5645 West Adams Boulevard
Los Angeles, California
  90016
(Address of principal executive offices)   (Zip Code)

 

Registrant’s telephone number, including area code: (323) 939-6645

N/A

(Former name or former address, if changed since last report)

 

Check the appropriate box below if the Form 8-K filing is intended to simultaneously satisfy the filing obligation of the registrant under any of the following provisions (see General Instruction A.2. below):

☐ Written communications pursuant to Rule 425 under the Securities Act (17 CFR 230.425)

☐ Soliciting material pursuant to Rule 14a-12 under the Exchange Act (17 CFR 240.14a-12)

☐ Pre-commencement communications pursuant to Rule 14d-2(b) under the Exchange Act (17 CFR 240.14d-2(b))

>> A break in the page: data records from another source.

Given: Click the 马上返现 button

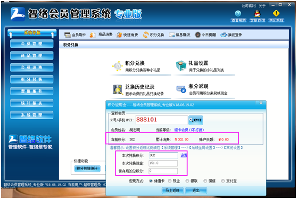Looking at the screenshot, I should pos(172,190).
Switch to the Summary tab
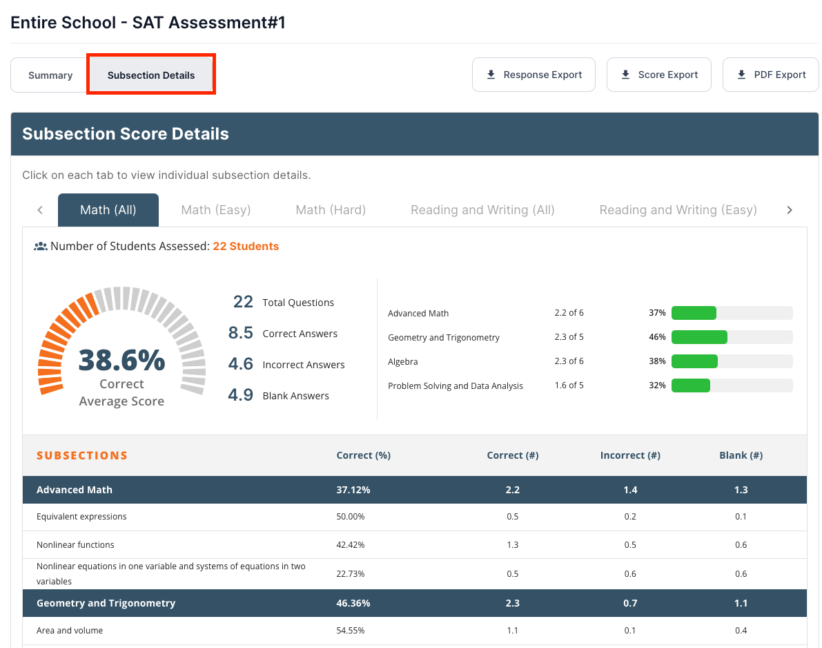822x648 pixels. [x=50, y=75]
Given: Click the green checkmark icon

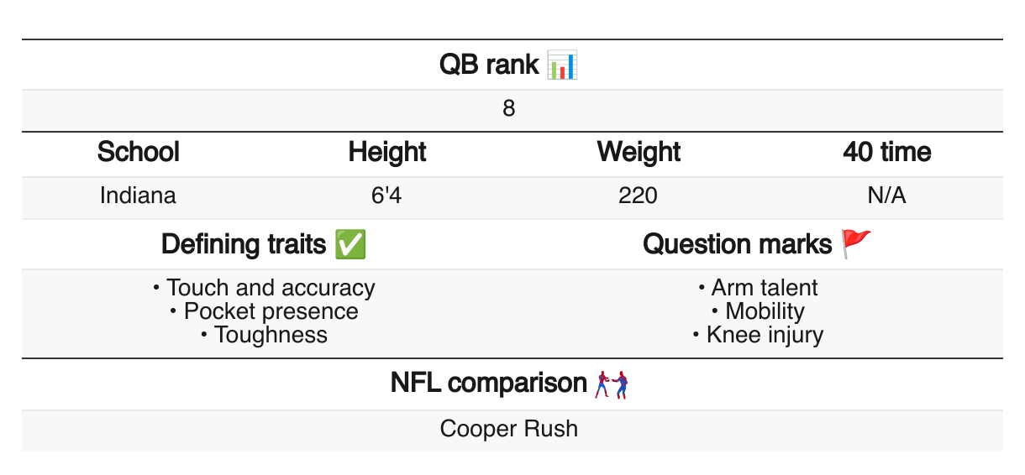Looking at the screenshot, I should pos(350,244).
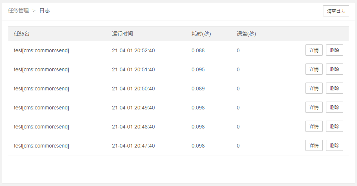The height and width of the screenshot is (186, 357).
Task: Click the 耗时(秒) column header
Action: pyautogui.click(x=201, y=34)
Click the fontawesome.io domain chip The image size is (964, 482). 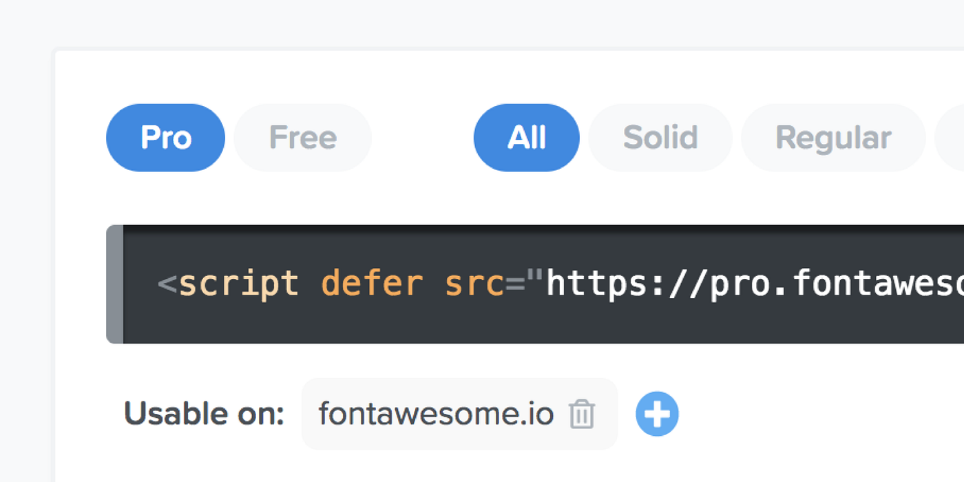click(x=459, y=414)
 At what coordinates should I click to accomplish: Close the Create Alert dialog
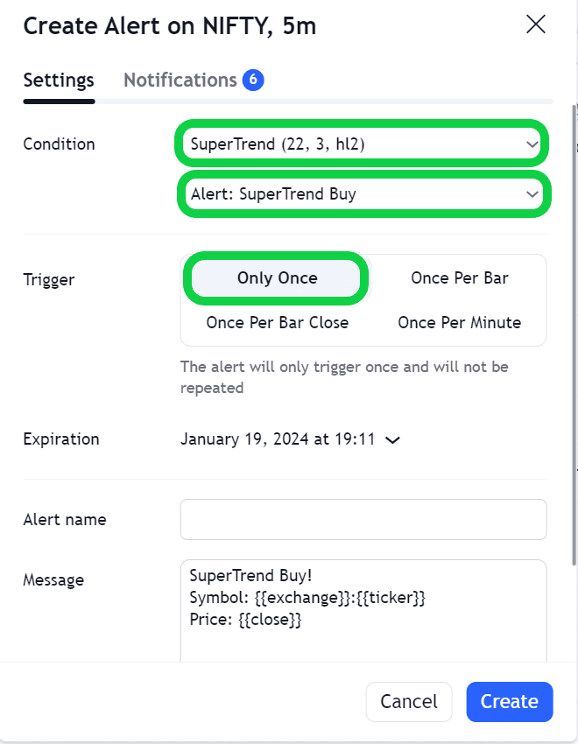pyautogui.click(x=535, y=25)
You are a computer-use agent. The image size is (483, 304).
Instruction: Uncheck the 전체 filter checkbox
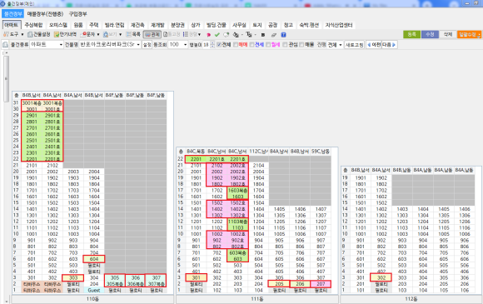pos(219,45)
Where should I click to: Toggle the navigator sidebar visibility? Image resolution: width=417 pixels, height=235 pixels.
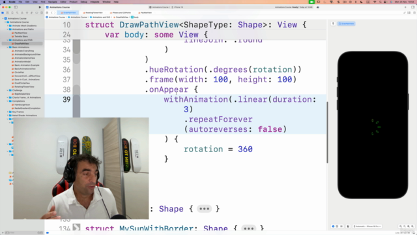(16, 7)
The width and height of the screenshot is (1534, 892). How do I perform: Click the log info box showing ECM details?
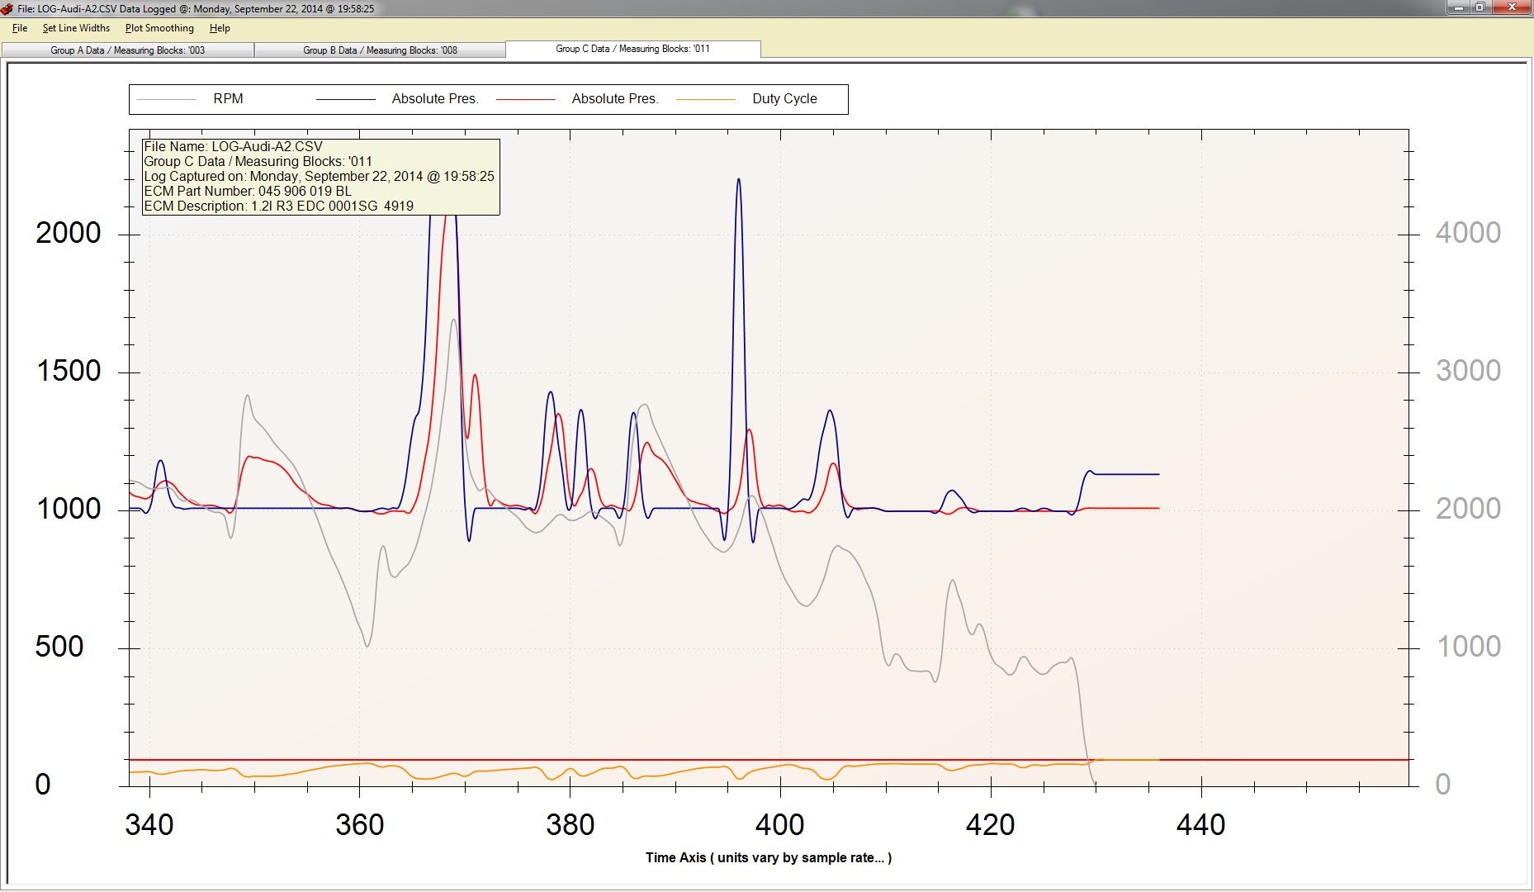pos(320,177)
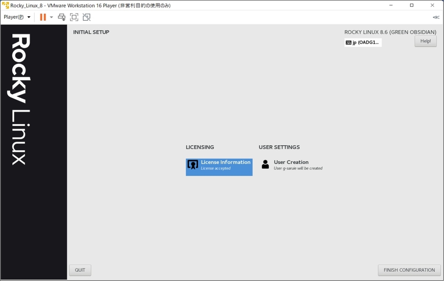Select the License accepted entry
The image size is (444, 281).
click(216, 168)
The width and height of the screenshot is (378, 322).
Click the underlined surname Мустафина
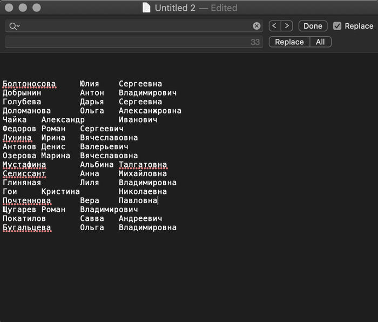tap(24, 165)

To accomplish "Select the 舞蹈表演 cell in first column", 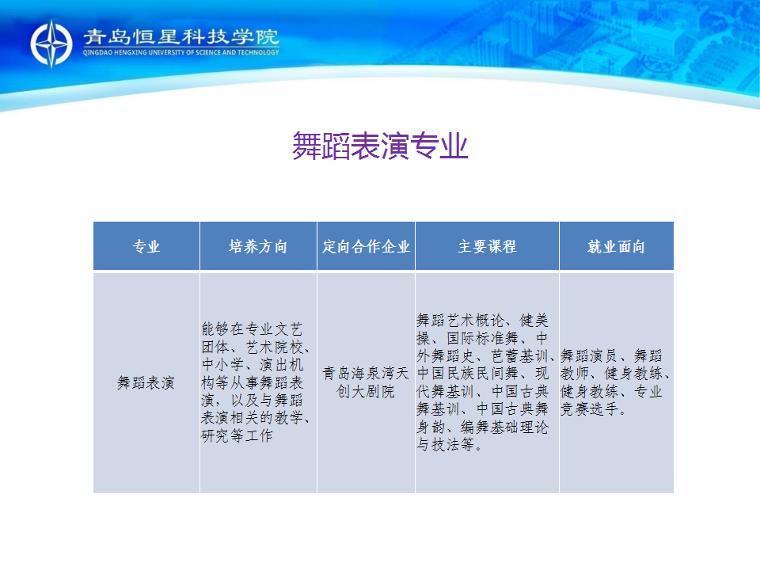I will [146, 383].
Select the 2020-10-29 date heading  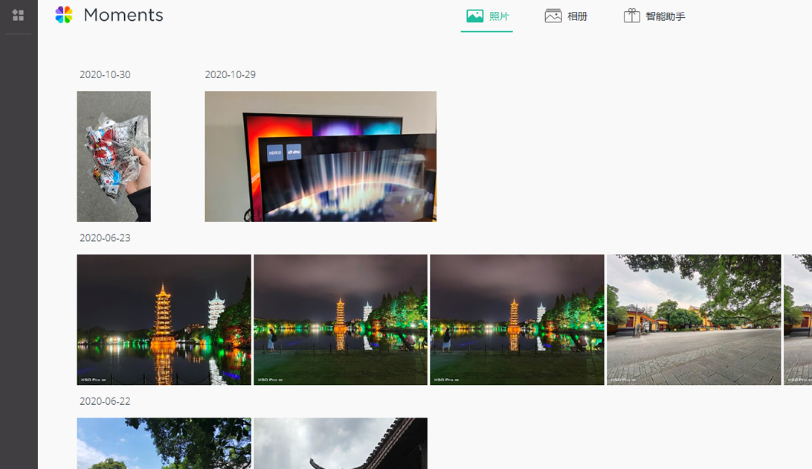pyautogui.click(x=231, y=74)
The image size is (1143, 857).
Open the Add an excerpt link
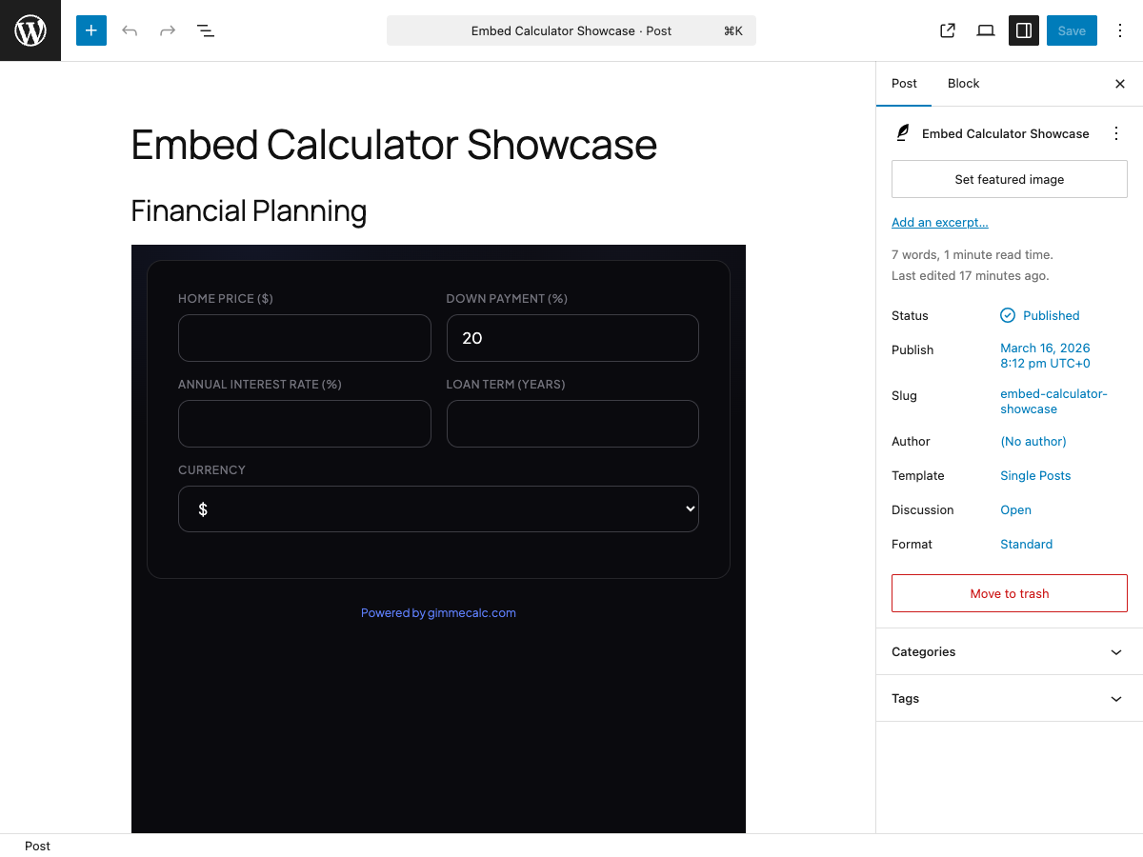[x=939, y=222]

☐ Pre-commencement communications pursuant to Rule 13e-4(c) under the Exchange Act (17 CFR 240.13e-4(c))

 

Item 3.02 Unregistered Sales of Equity Securities

 

Consultant Issuances

 

Between January 15, 2016 and January 29, 2016, the Company issued to consultants an aggregate of 1,748,207 shares of the Company’s common stock in lieu of cash consideration.

 

The securities above were offered and sold pursuant to an exemption from the registration requirements under Section 4(a)(2) of the Securities Act and Rule 506 of Regulation D promulgated thereunder since, among other things, the transactions did not involve a public offering and the securities were acquired for investment purposes only and not with a view to or for sale in connection with any distribution thereof.

 

Conversion of Notes

 

Between January 18, 2016 and January 28, 2016, holders of convertible promissory notes converted an aggregate principal and interest amount of $150,830 into an aggregate of 15,469,758 shares of the Company’s common stock.

 

The securities above were offered and sold pursuant to an exemption from the registration requirements under Section 4(a)(2) of the Securities Act since, among other things, the transactions did not involve a public offering.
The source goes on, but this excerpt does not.